### Task instructions
Return the count of lines in the following records that include "Ladder", and nothing more.

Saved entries
+ + +
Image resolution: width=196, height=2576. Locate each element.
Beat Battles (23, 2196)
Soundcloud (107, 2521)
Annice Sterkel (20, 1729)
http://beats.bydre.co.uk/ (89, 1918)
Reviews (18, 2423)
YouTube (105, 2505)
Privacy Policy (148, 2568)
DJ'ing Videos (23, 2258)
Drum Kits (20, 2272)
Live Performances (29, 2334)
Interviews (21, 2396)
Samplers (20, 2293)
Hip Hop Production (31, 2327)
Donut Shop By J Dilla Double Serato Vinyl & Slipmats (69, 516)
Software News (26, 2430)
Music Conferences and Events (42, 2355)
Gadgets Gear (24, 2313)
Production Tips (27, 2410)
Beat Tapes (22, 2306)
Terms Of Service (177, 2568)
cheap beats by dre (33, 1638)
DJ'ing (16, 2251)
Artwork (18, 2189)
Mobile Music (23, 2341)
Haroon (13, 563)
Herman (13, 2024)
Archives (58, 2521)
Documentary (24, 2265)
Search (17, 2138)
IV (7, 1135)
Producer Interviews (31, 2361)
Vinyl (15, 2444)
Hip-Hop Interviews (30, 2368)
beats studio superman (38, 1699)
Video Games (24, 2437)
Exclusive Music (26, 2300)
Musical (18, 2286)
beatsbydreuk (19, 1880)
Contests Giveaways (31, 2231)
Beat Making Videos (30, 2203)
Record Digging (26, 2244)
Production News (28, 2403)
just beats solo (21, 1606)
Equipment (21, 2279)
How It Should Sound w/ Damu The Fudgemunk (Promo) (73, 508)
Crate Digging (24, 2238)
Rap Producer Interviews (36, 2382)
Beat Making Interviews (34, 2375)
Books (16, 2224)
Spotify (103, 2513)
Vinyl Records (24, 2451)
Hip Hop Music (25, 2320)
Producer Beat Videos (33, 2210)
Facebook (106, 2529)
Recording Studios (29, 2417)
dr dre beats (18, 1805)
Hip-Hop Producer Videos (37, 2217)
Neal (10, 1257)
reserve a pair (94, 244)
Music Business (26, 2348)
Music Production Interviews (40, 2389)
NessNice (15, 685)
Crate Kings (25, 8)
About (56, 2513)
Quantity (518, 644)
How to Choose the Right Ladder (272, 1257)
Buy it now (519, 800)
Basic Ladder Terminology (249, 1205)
+ + +
### Response to the exercise
2